Negro sobre blanco  /  Opinatorio

La verdad periodísticanoviembre 2020

Tras haber puesto negro sobre blanco mis disquisiciones filosóficas sobre la verdad científica y la verdad jurídica, pensaba dar por finalizadas, al menos por un tiempo, mis reflexiones sobre la verdad (sin adjetivos añadidos). Pero hete aquí que, mientras veía y escuchaba una tertulia televisiva sobre la sentencia absolutoria de Josep Lluís Trapero, mayor de los Mossos d’Esquadra, y otros cargos del Departamento de Interior de la Generalitat de Catalunya, un conspicuo periodista ponía en el otro platillo de la balanza justiciera una nueva categoría de verdad (con su correspondiente adjetivo). 

En efecto, para poner en entredicho la sentencia de la Audiencia Nacional -tribunal nada sospechoso de templar gaitas ni con el catalanismo ni con ningún otro nacionalismo periférico-, el susodicho tertuliano esgrimía como argumento que la verdad jurídica establecida por l@s magistrad@s en la mencionada sentencia -noventa y seis páginas- entraba en evidente colisión con lo que sobre los hechos juzgados habían mostrado y/o relatado los medios de comunicación, es decir, con lo que el periodista denominó la verdad periodística

Nadie pone en duda que el periodismo ejerce una función insustituible en cualquier sistema democrático (aunque, para gozar de esa consideración, hay que poner como condición que debe ser ejercido con objetividad, veracidad y honestidad, que de todo hay en ese mundillo, como bien explica David Jiménez García en El Director, 2019). Pero, aunque se esfuerce en contar solo hechos y hasta se acepte que sobre esos hechos hay siempre una verdad sin adjetivos, el periodismo no puede arrogarse que su visión de lo que sucede -de lo que, por cierto, suele haber más de una versión- es la única y definitiva verdad. 

Aunque, por ejemplo, las imágenes vistas por televisión de los hechos ocurridos durante la celebración en Catalunya del referéndum de autodeterminación de 1 de octubre de 2017 son un ejemplo inequívoco de verdad periodística, es evidente que ni constituyen un relato exhaustivo de todo lo ocurrido, ni mucho menos son indicios inequívocos para sacar conclusiones sobre lo que las imágenes ni siquiera muestran.
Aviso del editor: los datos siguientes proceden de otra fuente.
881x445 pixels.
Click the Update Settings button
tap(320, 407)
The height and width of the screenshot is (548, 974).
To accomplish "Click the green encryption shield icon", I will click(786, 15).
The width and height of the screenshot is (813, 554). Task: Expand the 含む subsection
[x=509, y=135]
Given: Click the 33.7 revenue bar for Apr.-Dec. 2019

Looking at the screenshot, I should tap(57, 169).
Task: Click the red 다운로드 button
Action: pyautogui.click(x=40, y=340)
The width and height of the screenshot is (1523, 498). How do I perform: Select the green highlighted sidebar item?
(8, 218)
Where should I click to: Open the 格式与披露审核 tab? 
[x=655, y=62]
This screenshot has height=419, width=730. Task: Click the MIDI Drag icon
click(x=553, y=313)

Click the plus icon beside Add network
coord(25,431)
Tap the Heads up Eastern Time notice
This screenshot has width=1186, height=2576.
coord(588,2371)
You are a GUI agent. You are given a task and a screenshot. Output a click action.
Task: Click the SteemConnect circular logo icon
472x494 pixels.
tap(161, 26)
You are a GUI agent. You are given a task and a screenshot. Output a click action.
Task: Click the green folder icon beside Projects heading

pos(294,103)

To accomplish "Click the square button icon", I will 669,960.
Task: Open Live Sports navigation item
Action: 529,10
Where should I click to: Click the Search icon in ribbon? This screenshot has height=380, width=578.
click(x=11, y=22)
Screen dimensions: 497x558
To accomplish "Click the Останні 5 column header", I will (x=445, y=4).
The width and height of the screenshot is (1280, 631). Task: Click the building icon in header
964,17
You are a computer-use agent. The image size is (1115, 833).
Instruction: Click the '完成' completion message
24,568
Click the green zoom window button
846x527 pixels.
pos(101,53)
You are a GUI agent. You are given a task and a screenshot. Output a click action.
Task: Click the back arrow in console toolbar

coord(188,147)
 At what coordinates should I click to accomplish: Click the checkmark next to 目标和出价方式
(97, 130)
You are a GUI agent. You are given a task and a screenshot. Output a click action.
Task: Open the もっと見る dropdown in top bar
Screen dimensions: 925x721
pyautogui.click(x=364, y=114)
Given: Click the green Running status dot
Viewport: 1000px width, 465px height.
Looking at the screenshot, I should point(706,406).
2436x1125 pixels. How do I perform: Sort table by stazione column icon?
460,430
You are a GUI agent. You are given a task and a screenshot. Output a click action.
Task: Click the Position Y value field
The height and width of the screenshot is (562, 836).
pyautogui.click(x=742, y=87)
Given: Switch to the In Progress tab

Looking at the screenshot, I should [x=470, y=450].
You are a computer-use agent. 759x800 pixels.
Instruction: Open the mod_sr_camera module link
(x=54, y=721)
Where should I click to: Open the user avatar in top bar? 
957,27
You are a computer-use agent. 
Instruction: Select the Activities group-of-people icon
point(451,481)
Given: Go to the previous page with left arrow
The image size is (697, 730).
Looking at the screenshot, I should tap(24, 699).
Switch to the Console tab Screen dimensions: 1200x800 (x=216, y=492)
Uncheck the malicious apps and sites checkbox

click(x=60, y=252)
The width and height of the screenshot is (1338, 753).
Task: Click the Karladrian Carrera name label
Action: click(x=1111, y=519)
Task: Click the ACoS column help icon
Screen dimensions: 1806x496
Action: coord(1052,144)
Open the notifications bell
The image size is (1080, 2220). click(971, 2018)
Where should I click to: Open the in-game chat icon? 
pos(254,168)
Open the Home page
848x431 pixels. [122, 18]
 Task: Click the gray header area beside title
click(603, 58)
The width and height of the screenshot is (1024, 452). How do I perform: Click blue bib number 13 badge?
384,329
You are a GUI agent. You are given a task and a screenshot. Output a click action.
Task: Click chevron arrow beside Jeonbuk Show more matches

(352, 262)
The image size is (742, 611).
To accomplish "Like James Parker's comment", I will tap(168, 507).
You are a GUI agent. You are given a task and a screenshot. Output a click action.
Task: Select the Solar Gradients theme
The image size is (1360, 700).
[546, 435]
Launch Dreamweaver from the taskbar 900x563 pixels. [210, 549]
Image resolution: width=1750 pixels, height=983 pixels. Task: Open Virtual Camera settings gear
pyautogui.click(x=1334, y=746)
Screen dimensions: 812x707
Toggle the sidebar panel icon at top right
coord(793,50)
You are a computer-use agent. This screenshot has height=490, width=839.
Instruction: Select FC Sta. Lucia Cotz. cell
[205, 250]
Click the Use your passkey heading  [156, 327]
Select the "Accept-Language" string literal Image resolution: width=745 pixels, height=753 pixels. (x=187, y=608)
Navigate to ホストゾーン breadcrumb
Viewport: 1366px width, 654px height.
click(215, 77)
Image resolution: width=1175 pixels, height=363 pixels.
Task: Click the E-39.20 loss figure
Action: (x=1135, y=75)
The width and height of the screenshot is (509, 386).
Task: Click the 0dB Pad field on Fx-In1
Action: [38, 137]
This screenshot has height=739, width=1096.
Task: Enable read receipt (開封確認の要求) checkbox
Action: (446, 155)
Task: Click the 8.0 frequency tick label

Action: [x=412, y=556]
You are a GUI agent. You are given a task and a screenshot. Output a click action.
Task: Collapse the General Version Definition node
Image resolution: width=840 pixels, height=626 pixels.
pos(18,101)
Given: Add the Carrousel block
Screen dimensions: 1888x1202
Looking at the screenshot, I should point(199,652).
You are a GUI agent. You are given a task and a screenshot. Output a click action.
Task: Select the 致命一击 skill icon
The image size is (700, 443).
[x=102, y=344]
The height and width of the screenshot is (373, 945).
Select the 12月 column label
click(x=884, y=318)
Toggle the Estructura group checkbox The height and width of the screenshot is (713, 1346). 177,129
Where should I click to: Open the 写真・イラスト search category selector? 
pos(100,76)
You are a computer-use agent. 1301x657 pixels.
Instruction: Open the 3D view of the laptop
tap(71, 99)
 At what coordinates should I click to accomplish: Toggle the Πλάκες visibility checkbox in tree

Por tanto, esa verdad periodística no es en modo alguno suficiente para condenar a quienes, además, nadie vio cometiendo ningún delito (aunque algun@s se hayan esforzado en atribuirles responsabilidades que l@s magistrad@s no han considerado demostradas). 

El tertuliano defensor de la verdad periodística debería dar un repaso a algunas premisas básicas del método científico que avalan la vocacionalmente efímera verdad científica: una, la observación de uno o varios hechos aislados no permiten sacar una conclusión general, sino, en todo caso, establecer una hipótesis de trabajo; dos, las relaciones causa-efecto son sumamente difíciles de probar y, por tanto, suele ser osado hacer conjeturas. 

En mi opinión, al referido periodista y a otr@s defensor@s de la verdad periodística no solo les falta método sino, también, asumir que la verdad del o de la plumilla no es la única verdad. Al menos no debe serlo en una sociedad democrática, en la que, además, debería estar siempre presente la conocida como fórmula o ratio de Blackstone (acuñada en el siglo XV por el jurista inglés William Blackstone y reseñada en 1975 por Benjamin Franklin): "Es preferible que cien personas culpables puedan escapar a que un solo inocente sufra”.